Changed Jboss and Httpd TCPIP settings.

The problem:
entering IP of the QA server in browser redirects url to following: "http://192.168.20.100/medical/ProtectionServlet?hidden=loginForm"

the above behaivor is as same as production.

I did check and looks like the following two directives in the “/etc/httpd/conf/extra/httpd-vhosts.conf” file were duplicated.
(I do believe this is the reason for that behavior.)
The two directives are as following

RewriteRule informationStation http://192.168.20.100/istation/ [L,R=301,QSA]
RewriteRule ^/$ http://192.168.20.100/medical/index.jsp [L,R=301,QSA]

The above redirection point me into login page of the application after entering the user and password,the login insert me into production environment

The desired situation is to enter the ip address of the qa in browser will insert me into qa environment(as mentioned qa was duplicated eralier)

just another importent information when i tried to check what is this ip "192.168.20.100"
the security team told me this is the F5 Load Balancer.

I will be happy for any help.

B.R
Herzel.

MensaWater · 10-08-2018, 08:40 AM

The F5 load balancer answer from your security team only tells you the incoming connection to the F5. The F5 would also have an outgoing to one or more servers. Typically more than one otherwise you don't need a load balancer but some people (including us) do use the load balance for single attach systems. The main point in a load balancer is that implied by its name - it should direct traffic to multiple hosts in such a way that no single host gets all the load. It is also used to help insure if one of the hosts goes down no traffic is directed to that host so it helps to avoid timeouts.

You need to find out what rules are setup on the F5 to point to the destination server(s).

You'd then need make sure you have a clone of at least one destination server using same setup then adjust your QA server's setup to point to the IP of that destination. You could do something like that via F5 as well but typically for QA you don't setup multiple destination servers (unless your intent to test F5/load balance setup as well).
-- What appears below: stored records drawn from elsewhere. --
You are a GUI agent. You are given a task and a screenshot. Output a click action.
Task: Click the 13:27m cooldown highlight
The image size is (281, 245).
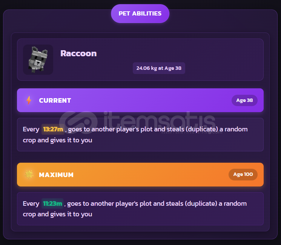click(53, 129)
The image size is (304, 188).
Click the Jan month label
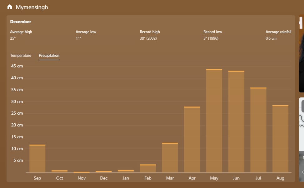point(126,178)
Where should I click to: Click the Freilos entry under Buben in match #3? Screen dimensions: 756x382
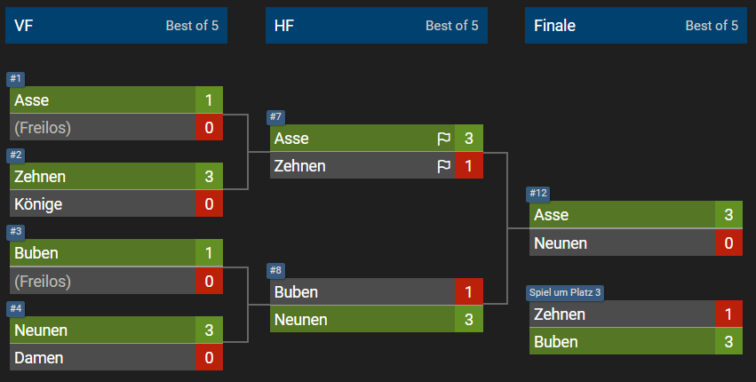click(103, 281)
Herzel71 · 10-09-2018, 03:22 AM

MensaWater,
Thanks for your reply.
Its so nice to have help.
For the subject.
I agree with you that the F5 is controlling and redirects the url.
But at discussion with my bosses they told me that we need to have separate host for the qa.
It means no F5 involved.
In one host based on it self.
Is it possible?
What shell be the process to do this?

Hope there is solution for that complex problem.

MensaWater · 10-10-2018, 09:30 AM

I wasn't suggesting you need an F5 for QA. I was saying you need to find out which actual Production target server(s) the F5 is sending traffic to when it comes in on the F5 IP, 192.168.20.100. You then need to make a server like one of those (or install the app that those Production servers are using on the QA jboss server itself). If the latter is feasible you could use IP 127.0.0.1 in place of 192.168.20.100. If not you'd use the IP of whatever QA target server you create like the Production target server(s).

e.g.

Production jboss (192.168.20.101) --> F5 (192.168.20.100) -->Prod target Server1 (IP?)
_________________________________________________`->Prod target Server2 (IP?)

QA jboss (192.168.24.103) --> QA target Server (IP?)

Since we don't know what your target servers are behind the F5 we can't tell you what app or database they're running nor whether a copy of that app or database could be co-resident on your QA jboss server.

To restate it the issue here isn't just jboss but rather what jboss is accessing via the F5 in Production so you can try to replicate a similar target in QA without the F5.